Yes, I agree HL isn't very exciting, but pedagogically it's rather better than most of the alternatives. I just lend my (by now rather battered) copies out, at the appropraite stage in MFPA ( not the Primer, which for some reason I've never got on with). I find the material in MFPA  very attractive, and appealing to most of the age group, with the duets, and the CDs, whereas Alfred I remember thinking to be quite banal. I like the way MFPA uses fingers 2,3 and 4 for some time, before introducing the thumb. A typical 6-7-year-old's natural hand span is usually smaller than a 5th, and it will lead to tension if they are stuck in this postion too much, too soon. Imagine what is your own widest stretch - maybe a 9th or 10th - and then imagine playing all your repertoire stuck in this position, especially if you are new to the piano.
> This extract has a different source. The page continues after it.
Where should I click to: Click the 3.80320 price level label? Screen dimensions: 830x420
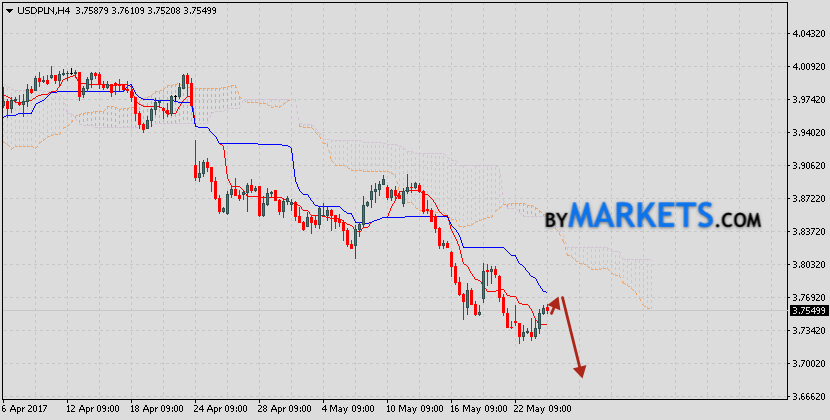pos(807,265)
Irina Gorin is especially passionate on this subject, and her books, Tales of a Musical Journey, completely avoid 5-finger positions, and also start with using fingers 2,3,4 on CDE as a default, rather than the traditional ( in this country) 1,2,3.

If you are on Facebook, do check out irina Mints's Hello, Piano page, and see how she works with her youngest students. Irina Gorin ( working in the US) also has a Pedagogy Facebook group.
Hope that helps. I now teach beginners in a completely different way than when I started. I wish all this wonderful material had been available then!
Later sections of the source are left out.